Bipartisan prosecutors call for court to uphold Crystal Mason’s illegal voting acquittal
A bipartisan group of former state and federal prosecutors on Thursday, Nov. 15, filed an amicus brief urging the Texas Criminal Court of Appeals to uphold a Tarrant County woman’s acquittal by a lower court in an illegal voting case.
“Crystal Mason deserves this acquittal. She has always deserved justice,” said Christine P. Sun, senior vice president of legal at the States United Democracy Center, a D.C.-based nonpartisan election law organization, in a press release. “Voters should never be charged — much less convicted — for making good-faith mistakes. We remain confident that the court will agree that Mason’s acquittal should stand.”
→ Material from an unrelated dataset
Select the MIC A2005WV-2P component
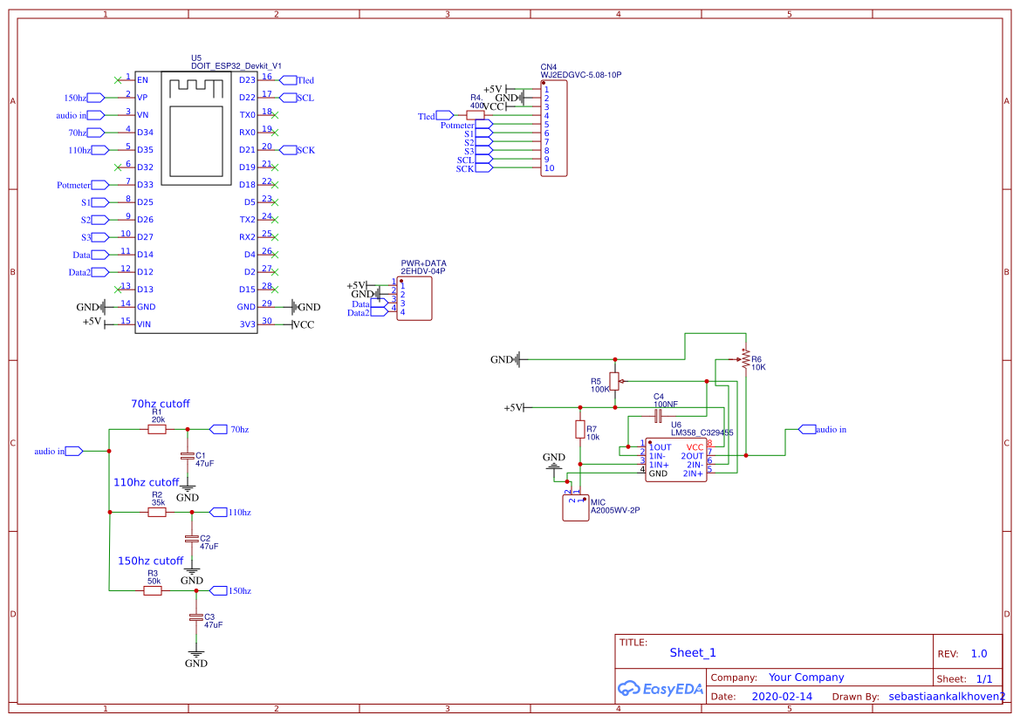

Mason was found guilty and sentenced to five years in prison for casting a provisional ballot while on supervised release from prison after a 2012 tax fraud conviction. The ballot was not counted and Mason has always contended that she was not aware that she was ineligible to vote.
A lower appeals court overturned Mason’s illegal voting conviction in March, but Tarrant County District Attorney Phil Sorrells appealed that ruling in April.
Sorrells said in May that he intended to make an example out of Mason in order to deter “would-be illegal voters” from casting fraudulent ballots in elections.
The DA’s Office did not immediately respond to a request for comment.
The call joined another from late October filed by lawyers with the American Civil Liberties Union and the Texas Civil Rights Project who also urged the Court of Criminal Appeals to uphold the lower court’s ruling.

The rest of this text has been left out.